Photo Credit Henri Silberman/Photodisc

Older adults contemplating suicide do not cite depression as the primary reason, according to research presented recently at the annual meeting of the American Association for Geriatric Psychiatry. More often, they blame their struggles with illness, disability, financial concerns, family difficulties and bereavement for their suicidal thoughts.

All of these factors may contribute to depression. But the finding suggests that treatment of depression alone may not be sufficient to reduce suicide rates among the elderly.

“We need a broader approach that encompasses these psychosocial concerns,” said Dr. Gary Kennedy, director of geriatric psychiatry at Montefiore Medical Center in the Bronx and a lead investigator with the New York City Neighborhood and Mental Health Study.

As my colleague Paula Span wrote last year, suicide rates among people 65 years and older are higher than the national average, and elderly white men — especially those over the age of 85 — have the highest rates of all. Previous research suggests that up to 87 percent of seniors who end up taking their lives suffer from major depression.
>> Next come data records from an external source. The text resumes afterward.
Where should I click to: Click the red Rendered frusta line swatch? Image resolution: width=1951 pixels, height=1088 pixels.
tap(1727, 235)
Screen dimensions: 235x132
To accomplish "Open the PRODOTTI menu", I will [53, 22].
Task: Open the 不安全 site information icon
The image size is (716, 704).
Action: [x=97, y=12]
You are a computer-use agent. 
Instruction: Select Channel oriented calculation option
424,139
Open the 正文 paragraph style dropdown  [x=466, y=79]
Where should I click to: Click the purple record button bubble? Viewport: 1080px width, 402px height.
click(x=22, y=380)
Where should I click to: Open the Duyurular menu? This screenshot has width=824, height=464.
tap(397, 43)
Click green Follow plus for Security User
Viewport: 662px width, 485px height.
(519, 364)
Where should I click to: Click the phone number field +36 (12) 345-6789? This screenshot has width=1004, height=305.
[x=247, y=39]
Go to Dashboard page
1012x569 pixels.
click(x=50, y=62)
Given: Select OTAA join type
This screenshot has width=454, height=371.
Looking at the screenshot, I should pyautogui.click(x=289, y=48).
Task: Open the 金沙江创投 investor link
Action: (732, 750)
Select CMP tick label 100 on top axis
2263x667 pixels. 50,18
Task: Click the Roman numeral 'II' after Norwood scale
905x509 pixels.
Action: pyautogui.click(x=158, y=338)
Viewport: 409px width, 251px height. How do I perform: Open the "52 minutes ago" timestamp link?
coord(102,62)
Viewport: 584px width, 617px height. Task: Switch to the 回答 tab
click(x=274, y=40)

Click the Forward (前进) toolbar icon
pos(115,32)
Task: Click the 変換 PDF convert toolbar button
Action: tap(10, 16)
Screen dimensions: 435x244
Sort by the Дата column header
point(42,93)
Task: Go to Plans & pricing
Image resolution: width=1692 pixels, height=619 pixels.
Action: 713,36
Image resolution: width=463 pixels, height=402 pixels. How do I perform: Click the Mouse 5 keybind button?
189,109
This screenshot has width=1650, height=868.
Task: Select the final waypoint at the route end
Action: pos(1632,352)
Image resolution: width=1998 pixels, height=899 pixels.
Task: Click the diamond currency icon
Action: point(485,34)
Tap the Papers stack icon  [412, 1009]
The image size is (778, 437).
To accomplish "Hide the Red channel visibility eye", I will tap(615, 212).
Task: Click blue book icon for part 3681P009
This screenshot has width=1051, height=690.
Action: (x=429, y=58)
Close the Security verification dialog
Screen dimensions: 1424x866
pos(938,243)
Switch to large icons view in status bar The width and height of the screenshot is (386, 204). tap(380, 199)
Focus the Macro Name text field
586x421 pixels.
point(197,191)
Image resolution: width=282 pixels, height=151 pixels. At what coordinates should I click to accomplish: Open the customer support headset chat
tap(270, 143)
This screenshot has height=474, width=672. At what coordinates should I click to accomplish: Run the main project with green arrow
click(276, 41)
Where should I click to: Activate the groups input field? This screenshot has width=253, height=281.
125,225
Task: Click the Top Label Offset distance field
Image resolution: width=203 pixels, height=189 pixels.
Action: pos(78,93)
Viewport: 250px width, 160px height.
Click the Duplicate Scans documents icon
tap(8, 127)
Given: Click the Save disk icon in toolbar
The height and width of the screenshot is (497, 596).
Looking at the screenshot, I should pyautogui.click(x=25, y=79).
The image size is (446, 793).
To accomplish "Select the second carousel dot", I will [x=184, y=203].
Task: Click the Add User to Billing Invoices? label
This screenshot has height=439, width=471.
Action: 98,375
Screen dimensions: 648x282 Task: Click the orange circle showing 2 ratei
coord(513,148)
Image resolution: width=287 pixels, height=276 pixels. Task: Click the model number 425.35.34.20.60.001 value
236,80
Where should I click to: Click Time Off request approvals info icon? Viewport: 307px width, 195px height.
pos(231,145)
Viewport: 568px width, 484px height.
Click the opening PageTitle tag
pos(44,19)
But those statistics were drawn from research on older people after they had actually committed suicide. The new report focused on seniors who acknowledged thinking of it but chose not to follow through. It asked seniors directly what they were feeling, rather than relying on retrospective efforts to understand their mental state.

In the new study, Dr. Kennedy and his colleagues screened nearly 3,500 New Yorkers between age 65 and 75 for symptoms of depression such as apathy, hopelessness, negativity and reduced appetite. One of the questions asked was, “In the last two weeks, have you felt at times that you would be better off dead or harming yourself in some way?”

Dr. Kennedy called every survey participant who responded positively to that question and asked a series of follow-up questions of those who were willing to talk. (Some weren’t.) The answers allowed him to identify a sub-group who had clearly contemplated suicide — 60 people in all.

He then tallied the reasons these people cited for their despair. About three-quarters blamed illness, financial concerns, pain, family difficulties, bereavement or other problems, such as landlords who harassed them. Depression was named by 25 percent of them.

Dr. Kennedy also asked this group what convinced them to put aside suicidal thoughts. Forty older adults said family relationships were a definitive factor; twenty referred to their faith. When the doctor inquired about the adequacy of social support, 33 seniors said they were satisfied, while 27 percent said they were not.

Dr. Charles Reynolds, a professor of geriatric psychiatry at the University of Pittsburgh Medical Center who wasn’t involved in this research, discounted the notion that depression isn’t involved in older adults’ thoughts of suicide. In the vast majority of cases, he said, thoughts of suicide signal a significant distortion of mood.

Yet Dr. Reynolds agreed that focusing on depression alone is not sufficient for older adults who might be mulling taking their own lives.

“It’s only when we take context — the kinds of issues the person is struggling with — into account that we can arrive at a sense of why the person is so distressed and how we can be helpful,” he said.